Według autorów prognozy, choć problem zadłużenia części krajów strefy euro (Portugalii, Włoch, Irlandii, Grecji oraz Hiszpanii) kładzie się cieniem na perspektywy rozwoju regionu, to jednak ożywienie światowego handlu i produkcji, wspomagane przez szybki wzrost rynków rozwijających się, podbudowuje wzrost na kontynencie.

Sprzyja mu dodatkowo poprawa w eksporcie w wyniku deprecjacji euro wobec dolara (o 12 proc.) oraz japońskiego jena (16 proc.). – To wszystko, wraz z niskimi stopami procentowymi oraz lepszym wykorzystaniem funduszy z Unii Europejskiej i odbudową zapasów, wspiera odbicie w krajach regionu UE-10.

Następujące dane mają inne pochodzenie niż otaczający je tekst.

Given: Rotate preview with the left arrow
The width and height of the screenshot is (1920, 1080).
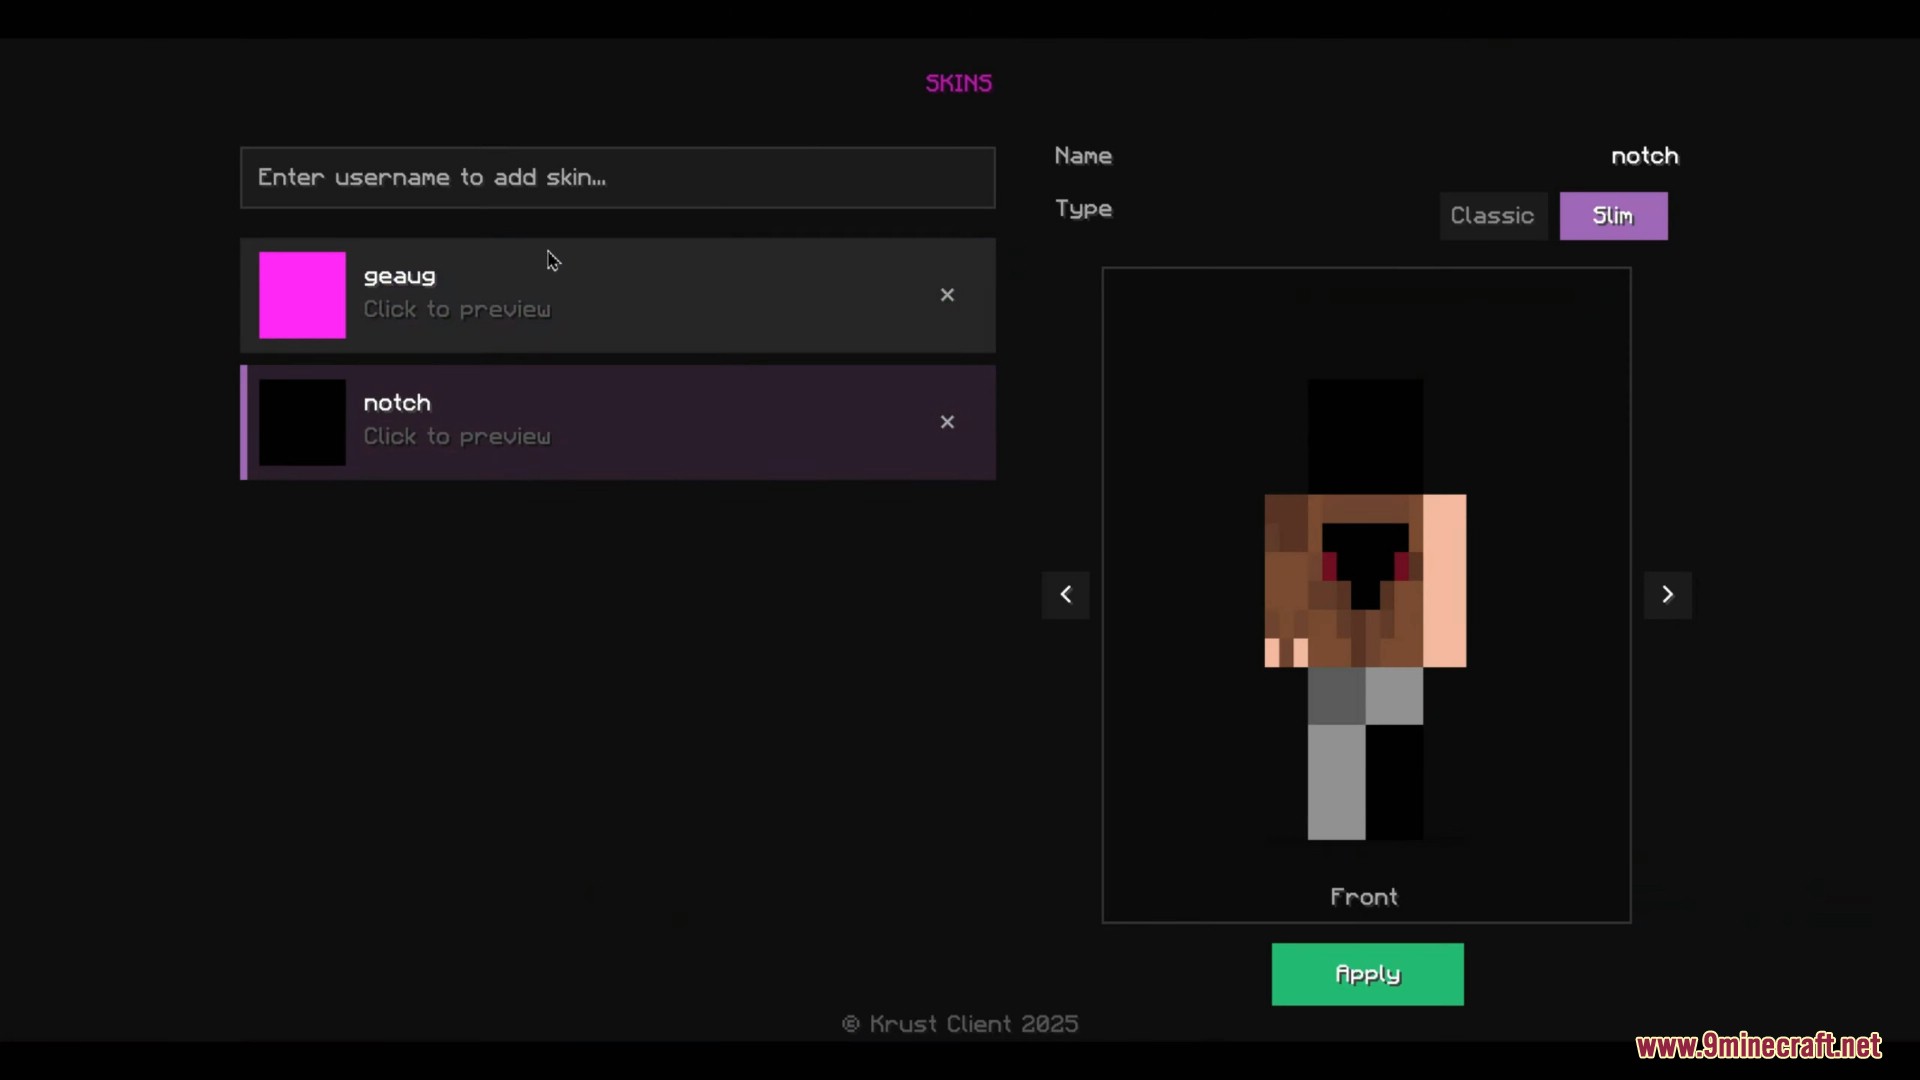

Autorzy prognozy przestrzegają jednak, że tempo powrotu do poprzednich wyników będzie zależało od otwarcia gospodarek oraz stopnia, w jakim dotknął je kryzys. W I kwartale PKB Polski wzrósł o 3 proc. W 2010 r. może przekroczyć ten poziom. Przed kryzysem Polska rozwijała się w tempie 5–7 proc. – W najbliższych latach Polska powinna się rozwijać w tempie zbliżonym do 3,5 proc. – powiedział Kaspar Richter, starszy ekonomista Banku Światowego.

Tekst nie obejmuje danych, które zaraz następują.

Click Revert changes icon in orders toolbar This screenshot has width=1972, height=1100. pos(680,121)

Autorzy raportu twierdzą, że ożywienie w 2010 r. w krajach UE-10 będzie postępować głównie dzięki popytowi zewnętrznemu (na koniec maja nasz eksport wzrósł o 6,3 proc., do 182,01 mld zł) oraz odbudowywaniu zapasów. W 2011 r. dołączą konsumpcja i inwestycje. – Polska ma najambitniejsze perspektywy inwestycji publicznych, jednak po 2011 r. się one obniżą – ocenił Richter.